La sanità avrebbe dovuto essere una delle protagoniste del Piano nazionale di ripresa e resilienza (Pnrr), in particolare in seguito alle difficoltà ed ai problemi emersi durante la pandemia e la decisione del Governo Conte di non fare ricorso ai 37 miliardi del Meccanismo europeo di stabilità (Mes). Invece, a fronte dei 68 miliardi di stanziamenti preconizzati nel programma predisposto dal Ministero della Salute, di cui 37 a valere sul Mes, la missione sei del Pnrr (dedicata al settore) ne prevede solo 20. Queste cifre da sole dicono poco perché altri investimenti per la sanità sono previsti alla voce “digitalizzazione”. L’aspetto che desta perplessità è che non si è utilizzata la leva e l’occasione del Pnrr per una revisione profonda di una riforma del Sistema sanitario nazionale (Ssn) che ormai data dal 1978.
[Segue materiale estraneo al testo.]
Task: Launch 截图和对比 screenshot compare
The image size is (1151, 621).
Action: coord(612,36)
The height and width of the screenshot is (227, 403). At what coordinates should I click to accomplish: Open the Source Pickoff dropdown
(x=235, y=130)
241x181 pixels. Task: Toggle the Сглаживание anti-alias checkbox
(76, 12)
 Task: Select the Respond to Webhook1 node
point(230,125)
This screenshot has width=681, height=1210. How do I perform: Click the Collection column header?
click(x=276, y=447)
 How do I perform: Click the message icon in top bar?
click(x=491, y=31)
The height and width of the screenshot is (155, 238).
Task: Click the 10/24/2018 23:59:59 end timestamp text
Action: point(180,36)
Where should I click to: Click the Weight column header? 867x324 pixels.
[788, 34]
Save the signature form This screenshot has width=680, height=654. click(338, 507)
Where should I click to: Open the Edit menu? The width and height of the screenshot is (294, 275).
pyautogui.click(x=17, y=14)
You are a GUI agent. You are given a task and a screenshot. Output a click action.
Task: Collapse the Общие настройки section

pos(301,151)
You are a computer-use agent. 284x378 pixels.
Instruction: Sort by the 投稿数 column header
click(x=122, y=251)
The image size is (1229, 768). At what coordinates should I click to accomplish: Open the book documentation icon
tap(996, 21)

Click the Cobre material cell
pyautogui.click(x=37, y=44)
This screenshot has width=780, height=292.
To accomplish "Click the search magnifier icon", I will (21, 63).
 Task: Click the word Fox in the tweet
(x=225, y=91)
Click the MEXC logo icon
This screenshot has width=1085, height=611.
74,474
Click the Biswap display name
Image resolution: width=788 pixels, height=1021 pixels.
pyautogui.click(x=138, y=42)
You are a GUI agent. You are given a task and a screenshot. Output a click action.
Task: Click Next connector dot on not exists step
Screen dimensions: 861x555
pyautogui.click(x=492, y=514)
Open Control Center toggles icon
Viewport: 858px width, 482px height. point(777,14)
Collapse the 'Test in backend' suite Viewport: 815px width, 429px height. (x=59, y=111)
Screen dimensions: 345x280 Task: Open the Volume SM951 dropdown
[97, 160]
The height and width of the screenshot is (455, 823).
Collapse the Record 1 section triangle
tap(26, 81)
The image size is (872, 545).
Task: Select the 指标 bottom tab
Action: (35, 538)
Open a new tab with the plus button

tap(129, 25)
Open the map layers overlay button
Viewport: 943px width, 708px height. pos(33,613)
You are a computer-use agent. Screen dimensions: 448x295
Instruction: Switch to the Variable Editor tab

Gli interventi previsti nel Pnrr, da un lato, puntano sul potenziamento dell’assistenza domiciliare tramite la realizzazione delle Case della Comunità e degli Ospedali di Comunità, dall’altro sull’ammodernamento del parco tecnologico e digitale ospedaliero. Perché le Case della Comunità diventino il vero punto di riferimento per la popolazione è imperativo precisarne requisiti e organizzazione, ora piuttosto vaghi. La digitalizzazione per essere efficace deve fare perno sulla Tessera sanitaria elettronica (non prevista nel Pnrr) con microchip o con chiavetta USB con il fine di ridurre al minimo l’odioso peregrinare del paziente, soprattutto di quello anziano privo di qualsiasi mezzo di mobilità. Il Pnrr nulla dice in ordine alla realizzazione di una rete poliambulatoriale specialistica (l’assistenza specialistica comporta una spesa pari al 15-16% della spesa sanitaria pubblica totale, cioè 17-18 miliardi l’anno) che preveda una specifica struttura ogni 300/400 mila abitanti, una ogni sei/otto ambiti territoriali delle relative Case della Comunità, dotata di adeguate e necessarie attrezzature medico sanitarie e finalizzata ad allargare e ad accrescere la capacità di risposta.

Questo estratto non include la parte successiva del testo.